**Exercise text**:
Created branch `<branch-name>` from `<original-branch>`.
All TDD work will be committed to this branch.

Worktree isolation (optional)

Read $CLAUDE_PLUGIN_ROOT/skills/tdd/references/tdd-worktree-orchestration.md and follow the Setup section, using <branch-name> and <original-branch> from above.

Decompose into behaviors

Break the user's description into small, individually testable behaviors. Each behavior should be:

• Observable — has a clear expected output or side effect; phrase as "When [input/action], then [outcome]" so success criteria are unambiguous (e.g., "handle errors" becomes "When the API returns 404, then return null and log a warning")
• Independent — it can be tested and implemented without the other behaviors being done yet
• Small — one test, one assertion focus (a test may have supporting assertions, but tests one thing)

Scenario-driven shortcut: if the input build spec contains a ## Scenarios section with ### Scenario: headings in Given/When/Then form, use those scenarios directly as the behavior list in the order they appear — each scenario maps to one Red-Green-Refactor cycle. The scenarios are the stakeholder-approved acceptance criteria; do not re-derive a parallel behavior list. If a scenario implies multiple sub-behaviors (e.g., a Then with two unrelated outcomes joined by "and"), apply the decomposition strategies below to split that single scenario into the minimum number of cycles needed. For scenario-driven bug fixes, verify Scenario 1 is a reproduce-the-bug case; if it isn't, prepend one before applying the rest.

Otherwise, use these decomposition strategies by task type:

• API endpoints — one behavior per response scenario (success case, each error code, each validation rule)
• Business logic — one behavior per business rule or edge case
• Bug fixes — first behavior is always "reproduce the bug" (a test that demonstrates the current broken behavior)
• Data transformations — one behavior per transformation step or boundary (empty input, boundary values, malformed data)

If the decomposition produces more than 10 behaviors, split into milestones. Present the first milestone (~5-8 behaviors that deliver a coherent slice of functionality) as the current scope, and list remaining behaviors as "Future milestones" with brief descriptions. After completing the last behavior of the current milestone, use AskUserQuestion — header "Milestone complete", question "Milestone [N] is done ([N] behaviors). Continue to the next milestone?":

• Next milestone — "Load the next milestone's behaviors for approval"
• Stop here — "Done for now — show summary"

[Records from a dataset]
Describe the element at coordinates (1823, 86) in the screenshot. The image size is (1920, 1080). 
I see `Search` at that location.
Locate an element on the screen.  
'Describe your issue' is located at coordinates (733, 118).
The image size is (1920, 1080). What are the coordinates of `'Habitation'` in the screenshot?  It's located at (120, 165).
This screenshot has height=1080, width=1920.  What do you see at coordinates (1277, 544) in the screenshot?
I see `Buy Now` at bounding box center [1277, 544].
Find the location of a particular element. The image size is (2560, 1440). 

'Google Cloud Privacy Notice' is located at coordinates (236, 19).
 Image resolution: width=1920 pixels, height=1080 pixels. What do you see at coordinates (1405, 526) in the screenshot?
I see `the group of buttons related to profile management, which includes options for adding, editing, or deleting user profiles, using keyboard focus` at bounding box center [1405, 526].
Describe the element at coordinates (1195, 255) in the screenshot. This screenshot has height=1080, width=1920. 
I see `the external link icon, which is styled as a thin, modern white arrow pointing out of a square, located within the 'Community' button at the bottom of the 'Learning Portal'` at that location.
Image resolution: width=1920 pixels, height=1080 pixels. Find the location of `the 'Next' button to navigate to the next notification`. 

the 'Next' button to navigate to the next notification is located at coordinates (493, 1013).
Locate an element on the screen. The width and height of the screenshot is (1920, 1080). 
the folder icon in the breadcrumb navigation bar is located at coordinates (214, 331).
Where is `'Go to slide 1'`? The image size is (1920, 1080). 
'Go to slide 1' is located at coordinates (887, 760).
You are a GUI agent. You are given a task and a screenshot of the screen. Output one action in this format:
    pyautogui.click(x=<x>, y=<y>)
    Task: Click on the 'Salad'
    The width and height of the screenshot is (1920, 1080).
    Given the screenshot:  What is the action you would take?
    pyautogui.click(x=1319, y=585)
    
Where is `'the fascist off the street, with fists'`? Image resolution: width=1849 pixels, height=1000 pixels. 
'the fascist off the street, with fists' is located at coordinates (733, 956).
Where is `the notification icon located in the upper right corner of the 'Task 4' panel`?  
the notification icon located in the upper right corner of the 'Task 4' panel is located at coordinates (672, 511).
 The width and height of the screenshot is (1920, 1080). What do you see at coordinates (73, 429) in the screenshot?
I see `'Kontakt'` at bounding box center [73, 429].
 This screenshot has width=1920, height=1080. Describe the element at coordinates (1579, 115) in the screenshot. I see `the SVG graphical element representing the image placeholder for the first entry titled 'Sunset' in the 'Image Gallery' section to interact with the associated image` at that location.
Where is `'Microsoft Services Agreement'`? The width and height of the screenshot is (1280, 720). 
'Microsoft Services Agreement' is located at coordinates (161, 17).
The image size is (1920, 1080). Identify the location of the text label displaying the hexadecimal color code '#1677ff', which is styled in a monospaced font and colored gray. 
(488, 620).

**Problems to solve**:
A. In the test-driven development instructions, how many behaviors must the decomposition produce before it is split into milestones?
B. Which task types do the test-driven development instructions give decomposition strategies for? List them all.
C. Update the test-driven development instructions starting at "Otherwise, use these" and ending at "current broken behavior)", replacing "edge case" with "corner case".

**Solutions to the exercise**:
A. More than 10 behaviors.

B. API endpoints, business logic, bug fixes, data transformations

C.
Otherwise, use these decomposition strategies by task type:

• API endpoints — one behavior per response scenario (success case, each error code, each validation rule)
• Business logic — one behavior per business rule or corner case
• Bug fixes — first behavior is always "reproduce the bug" (a test that demonstrates the current broken behavior)